Il memoriale dell’Incidente di Xi’An

Stefano82Viaggi5 Ottobre 20243.8K Views

Visita nel luogo che ha segnato la svolta della guerra civile cinese. Dove Zhang Xue Liang e Zhou En Lai hanno condotto le trattative per l'arresto di Chang Kai Shek.

西安事变纪念馆 xī ān shìbiàn jìniànguǎn

In un mio precendente articolo avevo già raccontato di un altro luogo che ha avuto attinenza con il Memoriale dell’Incidene di Xi’ an, vale a dire le Terme di Hua qing, teatro di quello che è conosciuto qui in occidente come “L’incidente di Xi’an”, vale a dire, l’arresto di Chang kai shek (trascrizione corretta in caratteri e pinyin di seguito: 蔣介石, Jiǎng Jièshí), evento che ha cambiò di fatto le sorti della guerra civile cinese, ponendo le basi per la temporanea collaborazione tra comunisti e nazionalisti in chiave di Resistenza antigiapponese.

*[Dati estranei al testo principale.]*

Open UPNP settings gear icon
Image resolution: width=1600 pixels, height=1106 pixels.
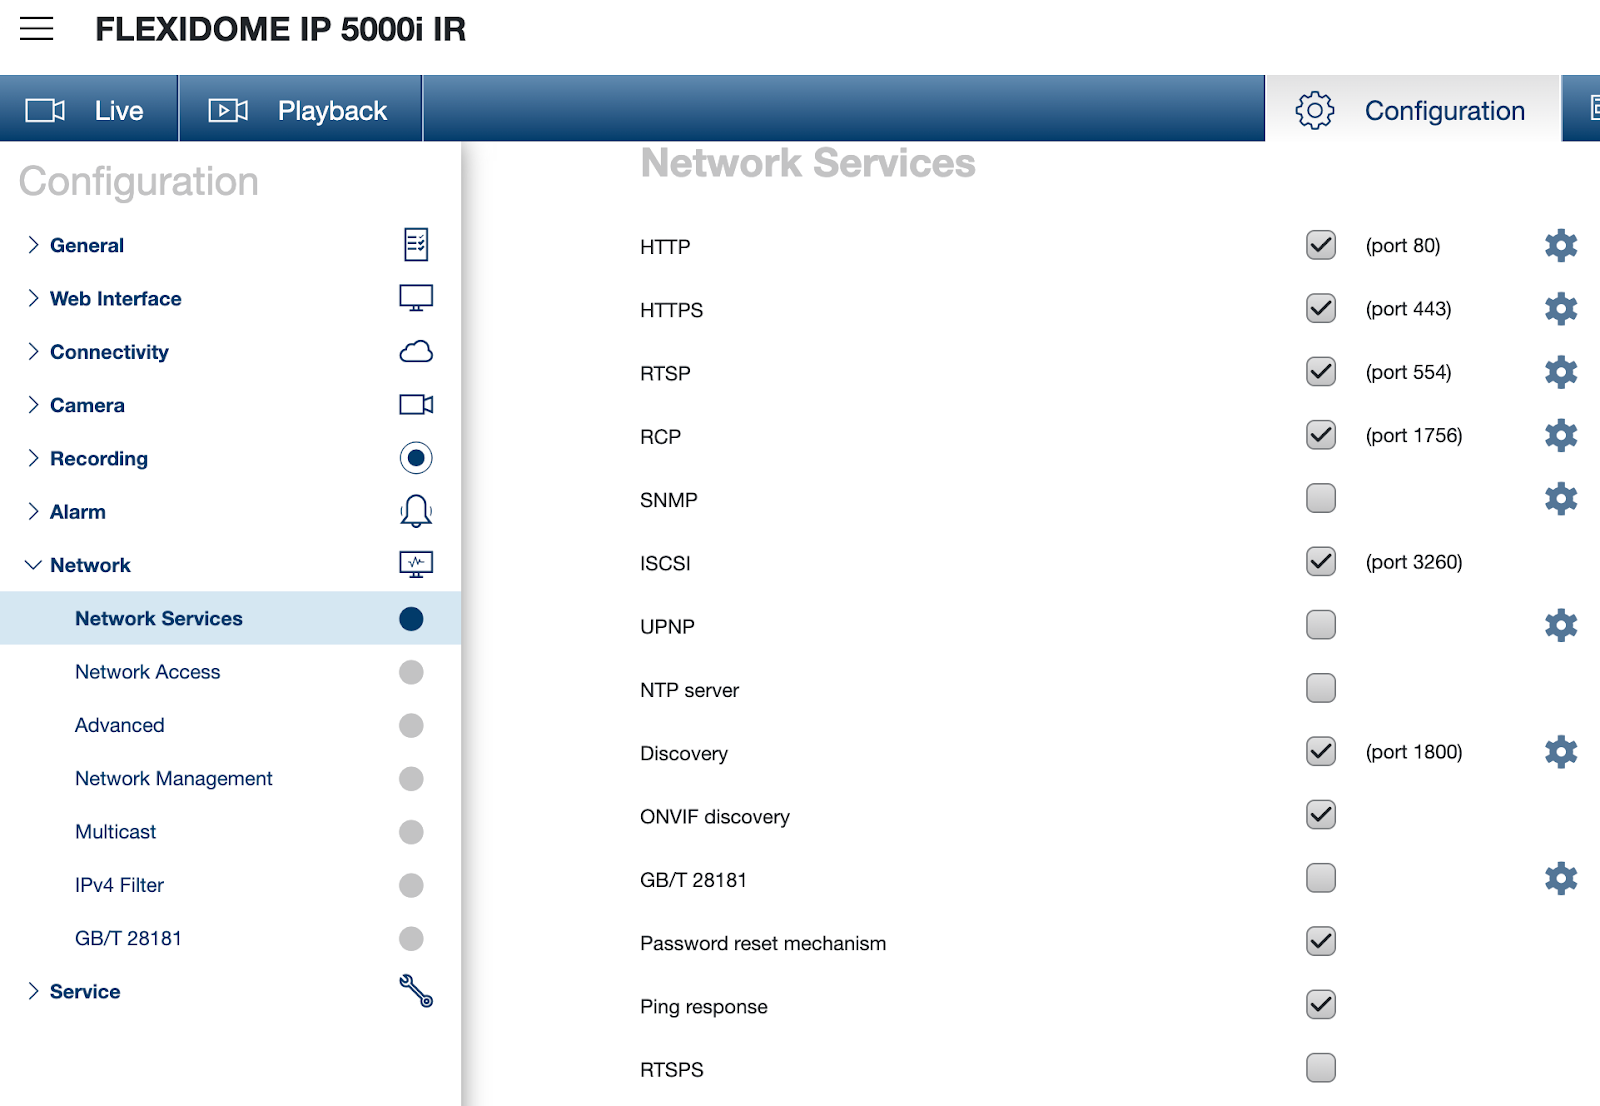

Visitare questo luogo situato in pieno centro a Xi’ an, non troppo distante dalla Grande Pagoda dell’Oca Selvatica, permette di approfondire gli eventi che hanno portato a quell’arresto, che non fu affatto un gesto d’impeto o un improvviso colpo di mano operato dai sottoposti del generalissimo a capo dei nazionalisti, fu invece opera di una trattativa diplomatica durata anni e svoltasi tra esponenti di vertice del Partito Comunista Cinese, nella figura di Zhou En Lai [周恩来],e del Partito Nazionalista, ovviamente rappresentato da Zhang Xue Liang [张学良] e svoltasi proprio nei luoghi che ora ospitano il memoriale.

Questo è un fatto da non sottovalutare se si tiene conto che gran parte di quel che si sa in occidente circa quelle vicende è rappresentato dalle cronache di Edgar Snow contenute in Stella Rossa sulla Cina, cronache che hanno avuto il merito di portare la voce del Partito Comunista Cinese – isolato e perseguitato dall’esercito regolare, considerato da tutto il mondo alla stregua di un gruppo di banditi (tǔ fěi – 土匪)  – al di fuori dell’accerchiamento del nemico, diventando popolare al di fuori della Cina e dell’Asia stessa. Cronache che probabilmente in quel contesto ed in quel momento non potevano approfondire le intricate vicende politiche che si andavano dipandando.

Qui come a Yan an, nei luoghi compresi nel circuito del turismo rosso, non ho visto solo turisti ma anche quelli che sembravano essere membri a vario titolo del Partito o comunque funzionari pubblici. Erano organizzati in gruppetti a seguito di una guida che spiegava loro la storia dei luoghi che visitavano.
Tutti avevano una camicia bianca ed una spilletta raffigurante la bandiera rossa con la falce e martello.

Gruppo organizzato in visita al sito.